In my opinion, I would like to consider the transcriptome as multiple QPCR. But in the actural transcriptome analysis process, there are no ck genes, like actin et al. So I want to know how can we confirm the different treatments have a same comparison background?
Please improve your post, I could hardly understand what you are referring to. I guess you are referring to "Normalization"? All transcriptomic techniques, be it microarrays, qPCR or RNA-seq, need some kind of normalization, you should therefore possibly read some review papers on RNA-seq normalization, transformation and differential expression. There are some good ones in this collection: http://www.mendeley.com/groups/617481/rna-seq/
In detail, my criticism of your way to approach this topic:
In my opinion, I would like to consider the transcriptome (sic, guess its RNA-seq) as multiple QPCR.
That's a very bad model for various reasons. (Can you see the differences?)
But in the actural transcriptome analysis process, there are no ck genes, like actin et al.
Do you mean house-keeping genes?
So I want to know how can we confirm the different treatments have a same comparison background?
I couldn't grasp what you mean by this, first it is better to talk about samples (not everything is a treatment), what do you mean by comparison background?
You are asking how RNA-seq data is normalized?
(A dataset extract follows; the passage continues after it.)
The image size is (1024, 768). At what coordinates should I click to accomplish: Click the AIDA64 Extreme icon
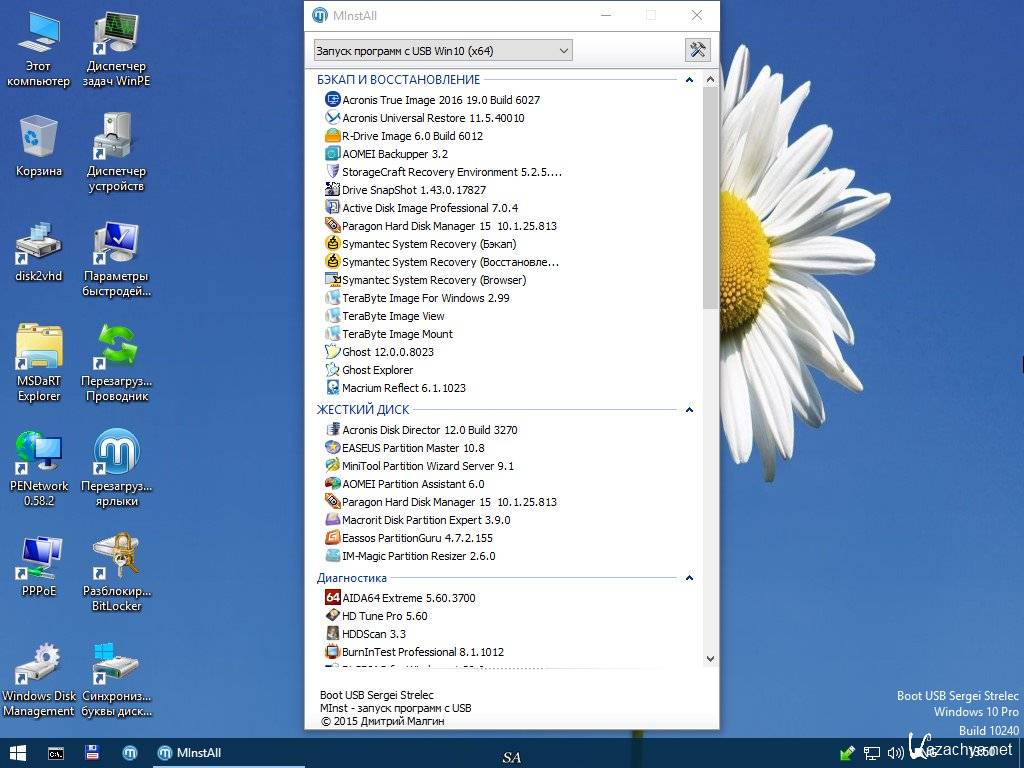point(333,598)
If there isn't a house-keeping gene as a standard, like in qPCR, how do you compare various samples?
The simple answer is that with RNA-seq, we normalize our libraries by making an assumption that the majority of our genes are not differentially expressed. Given that assumption, some measure of centrality in our expression distribution can then be used as the "standard".
For example, DESeq normalizes by first constructing a comparison dataset which is just the geometric means of each gene from each sample. Then for each dataset, the median of the ratios of each gene to the comparison dataset is taken as the normalization factor. In essence, it's a way to find the centrality of the dataset. The portion of the dataset that probably isn't differentially expressed.
EdgeR's TMM method uses multiple methods to filter out extremes of the dataaset (for example the bottom 5% lowest expressed genes, top 5% highest expressed genes) and then take the mean of the left over as the standard.